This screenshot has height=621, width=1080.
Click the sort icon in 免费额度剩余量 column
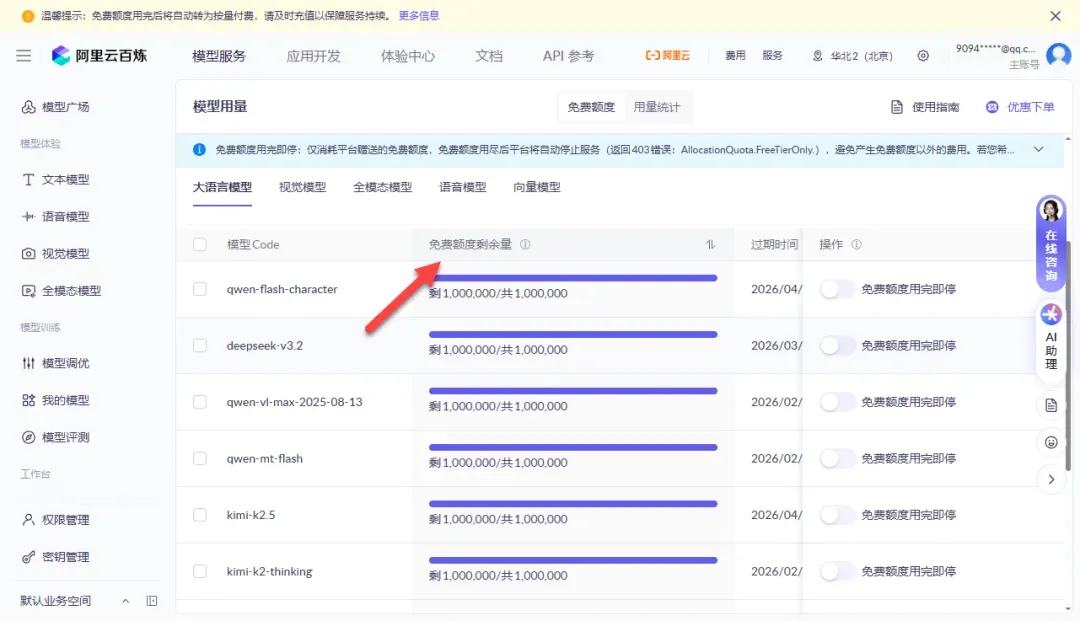pyautogui.click(x=711, y=244)
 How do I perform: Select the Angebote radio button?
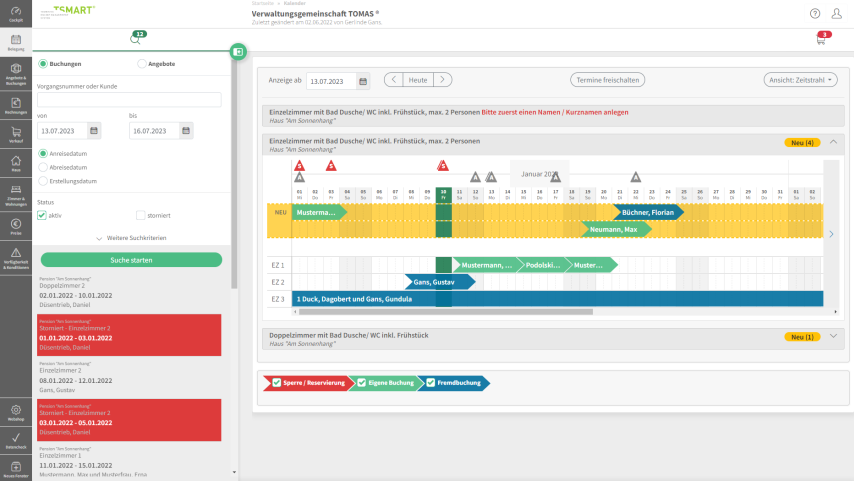tap(140, 64)
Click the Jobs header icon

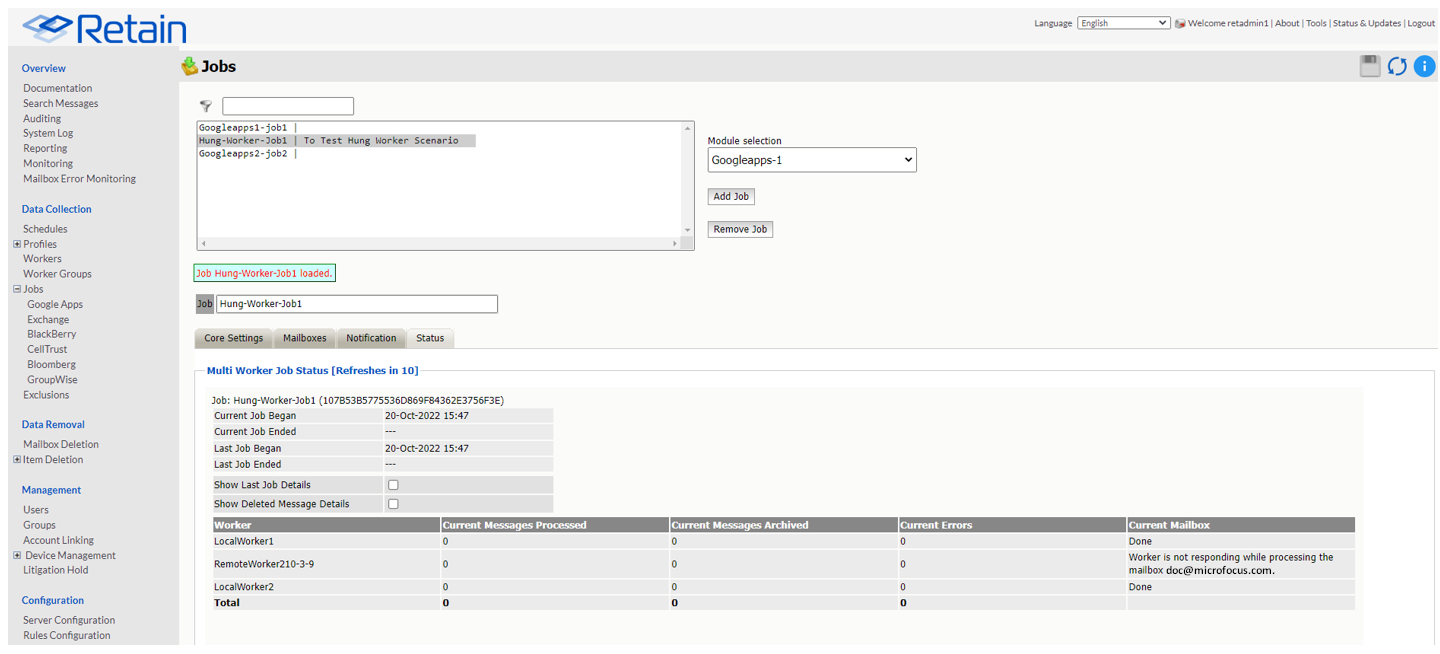pyautogui.click(x=189, y=66)
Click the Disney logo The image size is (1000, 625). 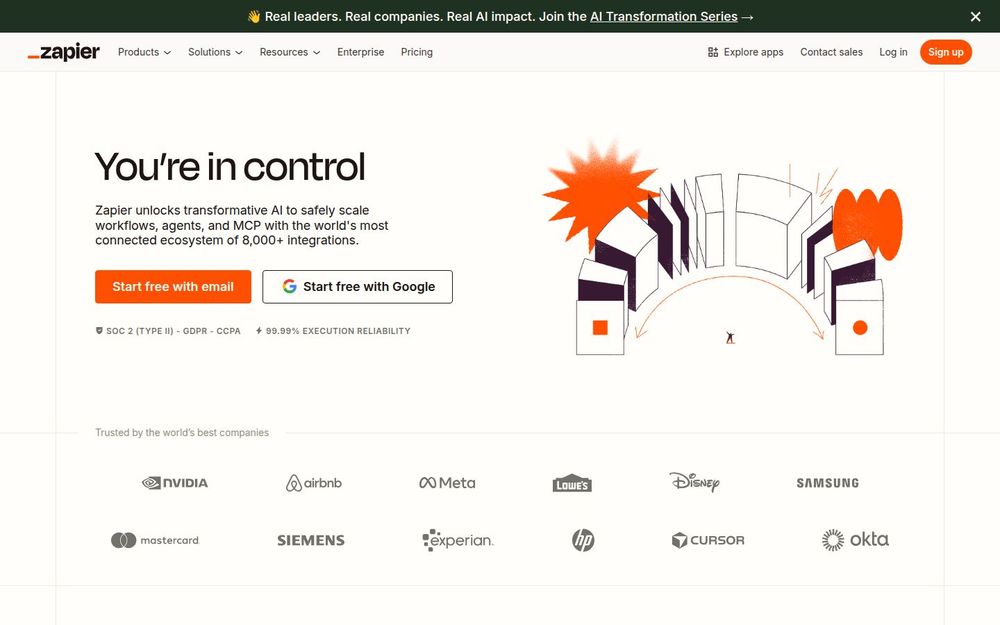[695, 482]
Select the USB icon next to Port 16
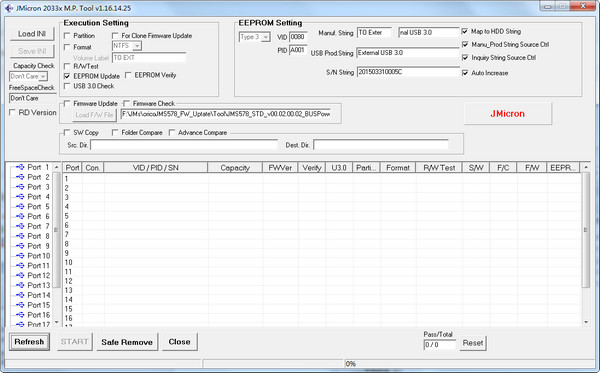 click(20, 315)
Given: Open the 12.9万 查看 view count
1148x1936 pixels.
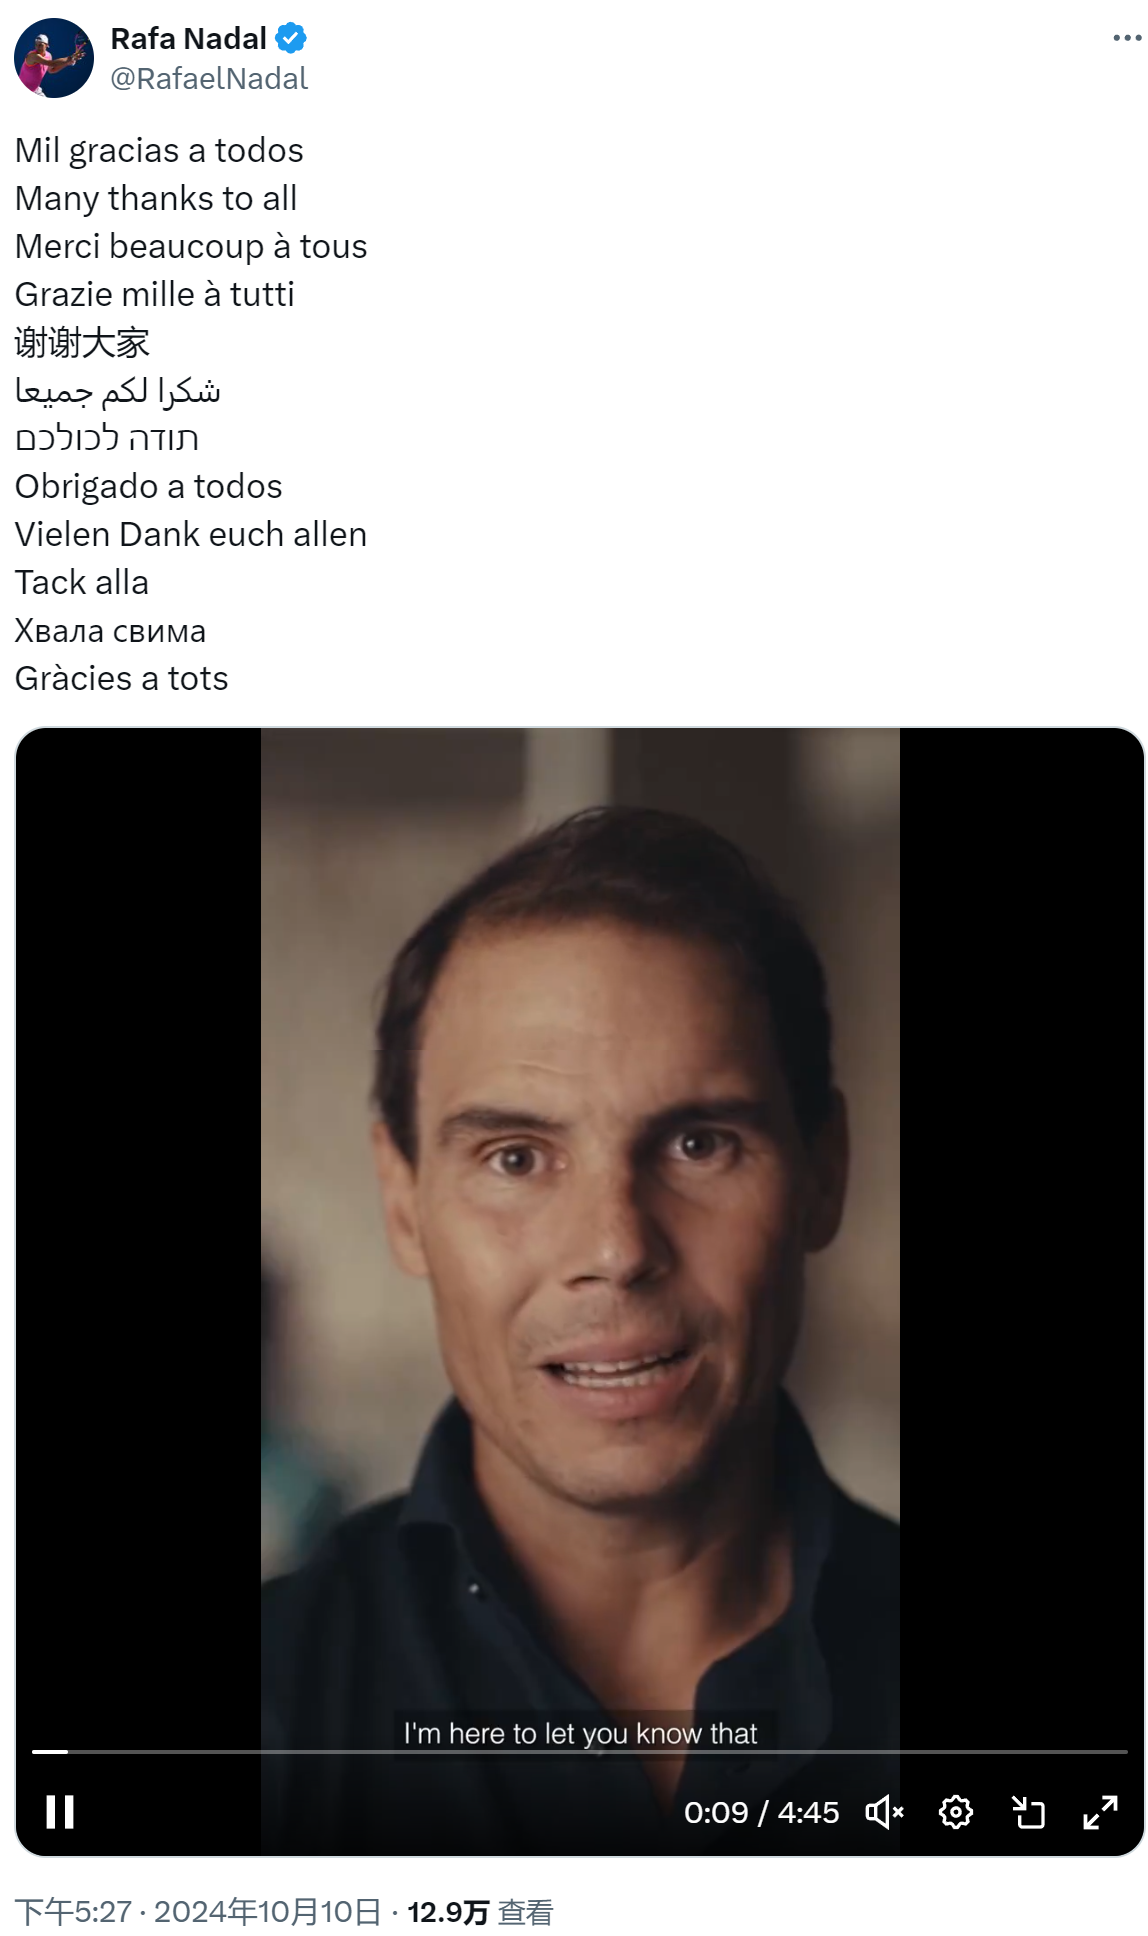Looking at the screenshot, I should pyautogui.click(x=480, y=1911).
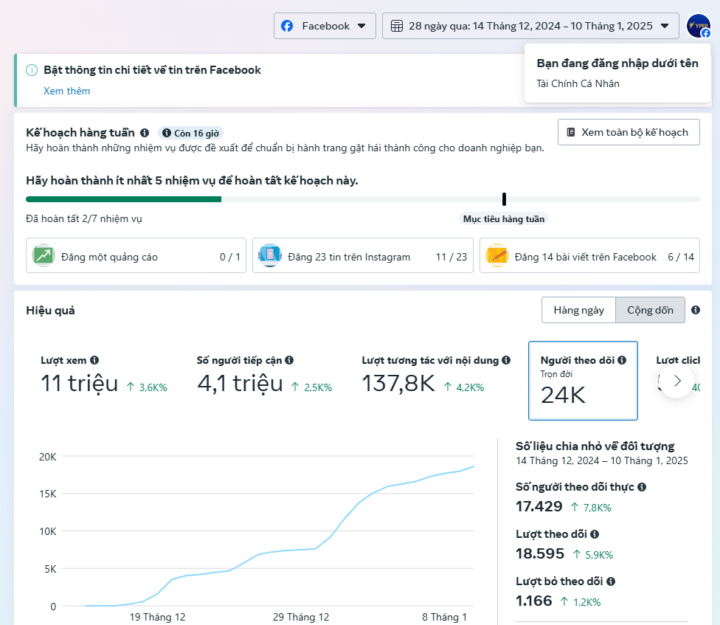Click the Xem thêm link
720x625 pixels.
[66, 91]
++++++
### WHAT TO PRODUCE
In your reply, please print exactly the lines from the one with "Select the USB icon next to Port 16" through the final line of the listing above, both included, and no pictures.

### OUTPUT
Select the USB icon next to Port 16
 click(20, 315)
Given: Open the 12.9万 查看 view count
1148x1936 pixels.
Looking at the screenshot, I should pyautogui.click(x=480, y=1911).
Click the Xem thêm link
720x625 pixels.
[66, 91]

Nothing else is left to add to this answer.